Directors & Officers Liability Insurance – Is your limit enough?

In the ever more litigious society it is important to make sure your Directors & Officers Liability limit is sufficient.

“There is still a common mis-understanding with the belief that as a Director of a Limited Company there is no personal liability with regards to their corporate actions. In fact Personal Liability is unlimited and is not just restricted to Directors as proceedings can be issued against people in almost any managerial supervisory position within a company.”

To re-cap –What is it?

All Directors & Officers of a company have responsibilities for which they can personally liable for wrongful acts. Examples include:-

  • Breach of Trust
  • Breach of Duty
  • Neglect
  • Error
  • Misleading statement
  • Wrongful trading

They can be committed or attempted by a Director or Officer whilst acting in the capacity on behalf of the company.

The Changing Society

We are in a more litigious society where access to legal help is far easier. Employees know their rights and the regulators are investigating more than ever before.

Even within a company you could have director vs director issues (or director vs shareholder), such as mismanagement claims, which could result in considerable claims costs (see the property developer claim example below).

Investigations and defence are now more expensive even if no wrongful doing is proved and good legal defence is required to help mitigate liabilities. This costs money and therefore a sufficient limit for Directors & Officers Liability is important.

Where will the claims arise from?

The claims can arise from anywhere and include:-

Regulators – Investigations from Legal bodies such as Health & Safety Executives, Department of Trade and Industry & other industry specific regulators for example GDPR are more common than ever.

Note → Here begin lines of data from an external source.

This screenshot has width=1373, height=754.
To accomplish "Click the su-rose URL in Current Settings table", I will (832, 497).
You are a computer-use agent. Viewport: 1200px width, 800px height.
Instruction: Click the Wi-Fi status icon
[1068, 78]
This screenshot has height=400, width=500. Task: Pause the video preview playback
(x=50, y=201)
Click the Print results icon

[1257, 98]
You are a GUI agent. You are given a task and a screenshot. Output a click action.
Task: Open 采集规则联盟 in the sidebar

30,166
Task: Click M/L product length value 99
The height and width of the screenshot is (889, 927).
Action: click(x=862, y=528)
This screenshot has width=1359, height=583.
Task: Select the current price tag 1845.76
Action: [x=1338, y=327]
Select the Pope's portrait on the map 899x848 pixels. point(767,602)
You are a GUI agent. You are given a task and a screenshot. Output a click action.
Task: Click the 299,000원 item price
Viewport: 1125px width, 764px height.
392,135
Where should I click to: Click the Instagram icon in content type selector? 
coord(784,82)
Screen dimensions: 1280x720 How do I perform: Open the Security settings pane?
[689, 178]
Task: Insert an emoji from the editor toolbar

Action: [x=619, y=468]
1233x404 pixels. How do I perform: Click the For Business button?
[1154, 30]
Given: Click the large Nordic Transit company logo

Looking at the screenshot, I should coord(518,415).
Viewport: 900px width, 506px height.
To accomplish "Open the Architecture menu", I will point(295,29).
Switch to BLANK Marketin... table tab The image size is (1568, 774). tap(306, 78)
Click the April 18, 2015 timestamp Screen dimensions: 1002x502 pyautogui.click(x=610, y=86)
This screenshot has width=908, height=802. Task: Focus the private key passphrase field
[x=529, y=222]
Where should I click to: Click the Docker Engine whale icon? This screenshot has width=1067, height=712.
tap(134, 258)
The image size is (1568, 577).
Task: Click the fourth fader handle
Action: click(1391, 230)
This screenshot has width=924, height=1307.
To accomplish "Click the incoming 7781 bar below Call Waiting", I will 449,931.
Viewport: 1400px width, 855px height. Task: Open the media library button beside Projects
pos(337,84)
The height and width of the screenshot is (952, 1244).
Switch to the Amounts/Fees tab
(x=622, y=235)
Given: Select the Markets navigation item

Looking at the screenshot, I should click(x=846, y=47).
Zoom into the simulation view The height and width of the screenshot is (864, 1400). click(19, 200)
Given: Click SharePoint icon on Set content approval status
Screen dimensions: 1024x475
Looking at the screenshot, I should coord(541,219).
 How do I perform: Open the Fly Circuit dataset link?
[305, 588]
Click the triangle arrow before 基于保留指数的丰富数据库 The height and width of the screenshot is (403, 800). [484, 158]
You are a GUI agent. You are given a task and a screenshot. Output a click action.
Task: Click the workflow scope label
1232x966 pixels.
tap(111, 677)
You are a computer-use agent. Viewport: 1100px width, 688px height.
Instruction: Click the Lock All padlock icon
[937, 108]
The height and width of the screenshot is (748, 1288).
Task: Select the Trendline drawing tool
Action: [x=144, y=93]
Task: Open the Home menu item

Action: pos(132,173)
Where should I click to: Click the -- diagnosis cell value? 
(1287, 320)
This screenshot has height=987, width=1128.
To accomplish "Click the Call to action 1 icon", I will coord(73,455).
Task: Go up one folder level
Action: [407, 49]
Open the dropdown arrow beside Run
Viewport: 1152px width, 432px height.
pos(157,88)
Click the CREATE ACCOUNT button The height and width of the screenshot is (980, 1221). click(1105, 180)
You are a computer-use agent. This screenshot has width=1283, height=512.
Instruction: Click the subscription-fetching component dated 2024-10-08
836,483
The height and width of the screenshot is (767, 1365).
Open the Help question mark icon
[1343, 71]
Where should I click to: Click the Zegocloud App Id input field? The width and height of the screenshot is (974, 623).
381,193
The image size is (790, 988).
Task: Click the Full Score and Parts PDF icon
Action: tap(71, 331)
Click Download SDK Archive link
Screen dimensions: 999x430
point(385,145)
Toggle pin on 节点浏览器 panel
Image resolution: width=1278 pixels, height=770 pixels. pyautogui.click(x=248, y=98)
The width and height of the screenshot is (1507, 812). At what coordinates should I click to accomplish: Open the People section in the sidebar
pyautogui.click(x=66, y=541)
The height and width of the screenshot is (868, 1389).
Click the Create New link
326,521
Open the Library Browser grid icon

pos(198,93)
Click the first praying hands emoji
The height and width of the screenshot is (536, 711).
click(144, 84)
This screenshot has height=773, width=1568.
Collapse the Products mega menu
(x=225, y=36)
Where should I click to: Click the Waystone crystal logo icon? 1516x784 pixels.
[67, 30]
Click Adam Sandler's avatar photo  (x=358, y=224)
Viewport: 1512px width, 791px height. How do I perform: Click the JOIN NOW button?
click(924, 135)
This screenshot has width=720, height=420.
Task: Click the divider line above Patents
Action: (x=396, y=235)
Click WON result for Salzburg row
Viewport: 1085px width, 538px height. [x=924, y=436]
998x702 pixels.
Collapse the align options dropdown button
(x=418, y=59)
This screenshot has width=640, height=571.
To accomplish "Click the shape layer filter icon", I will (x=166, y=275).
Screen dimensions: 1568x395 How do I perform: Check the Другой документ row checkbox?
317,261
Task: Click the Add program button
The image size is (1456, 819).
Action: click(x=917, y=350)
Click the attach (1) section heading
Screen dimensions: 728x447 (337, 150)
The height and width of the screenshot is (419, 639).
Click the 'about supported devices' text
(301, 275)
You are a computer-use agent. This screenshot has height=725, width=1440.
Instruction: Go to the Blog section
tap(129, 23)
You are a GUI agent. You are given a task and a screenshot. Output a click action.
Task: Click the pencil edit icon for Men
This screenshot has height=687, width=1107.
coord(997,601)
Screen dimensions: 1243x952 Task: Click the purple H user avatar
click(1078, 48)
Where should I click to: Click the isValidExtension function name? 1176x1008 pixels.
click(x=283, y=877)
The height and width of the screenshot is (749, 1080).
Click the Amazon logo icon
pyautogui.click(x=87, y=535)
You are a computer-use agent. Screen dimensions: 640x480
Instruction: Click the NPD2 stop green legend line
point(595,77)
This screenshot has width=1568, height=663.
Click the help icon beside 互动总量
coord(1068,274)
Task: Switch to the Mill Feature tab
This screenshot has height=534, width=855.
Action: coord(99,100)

Stakeholders – These could be owners of the business, investors, lenders etc. Shareholders now scrutinise Directors activities more closely and more transparencies are needed therefore any alleged wrongful acts can result in claims.

Other Directors – if they feel that another director has committed a wrongful act or not acted in the best interest of the company

Customers, Suppliers and even competitors – anti-trust, unfair trade practice? Disgruntled third parties may make spurious ‘allegations’ which although untrue will need to be rigorously defended.

Changes in legislation (e.g. Brexit) – the company must keep abreast of all the latest Directives

Creditors/Insolvency claims – At the most vulnerable time the creditors could come after the Directors

Employee Claims – unfair dismissal, failure to promote, negligent evaluations, harassment and discriminations are on the increase and can impact the Directors.

What is covered?

The policy covers the cost associated with the defence, investigation, negotiation, court award and settlement including solicitors costs, court fees and filing fees. As these costs continue to rise a review of the Directors & Officers limit is important.

Examples of Claims

  • The MD and several Technical Managers were prosecuted for alleged breaches in Health & Safety Legislation which resulted in injury to 2 employees. – Defence costs alone were £890,000.
  • Distributor sued a Director for deliberately breaching an exclusive agreement for using sensitive information for personal benefit. – £200,000 in defence costs were paid before the case was dropped.
  • Former employee brings unfair/constructive dismissal claim against the Financial Director alleging sexual harassment and other inappropriate activity regarding sending of text messages out of business hours.
  • Director v Director – Following a messy divorce, one is accused of deliberately mismanaging the finances to distort the true worth of their business by the other. Claim costs £75,000
  • When a company is being sold or purchased, multiple issues and disagreements can arise months after the deal. Following an MBO of a company, claims were brought against the company and one of the directors in response to alleged breaches of two clauses in the agreement governing the buyout. Investigations and legal support led to an out of court settlement of £600,000
  • Fatal RTA investigation uncovered vehicle defects known to transport manager at firm – directors investigated for manslaughter by gross negligence – total claims costs & expenses £200,000+, the premium paid was £600.
  • A pane of glass fell from a 5th floor, luckily no-one injured but HSE investigation revealed legislative breaches – Costs amounted to £45,000
  • Property developer purchased land without shareholder approval (fellow directors with axes to grind) – Insurer paid defence costs until common sense prevailed – total legal costs £750,000

The Limit of Indemnity

Once the limit has been exhausted, insurers have no further obligations to the insured and will not pay further costs. As defence costs are vital in the first instance then should the policy limit be spent just on these, there will be no cover for any remaining possible settlement or court awards.

Due to unlimited Personal Liability against any Director, the policy limit should take into account the assets of the Directors as claims would result in solicitors looking at where the money is in order to make the most successful claim and should the limit of indemnity be breached, the individuals will have to look at their own assets as payment.

It is therefore important to review your Limit of Indemnity to make sure it protects the Directors Asset’s.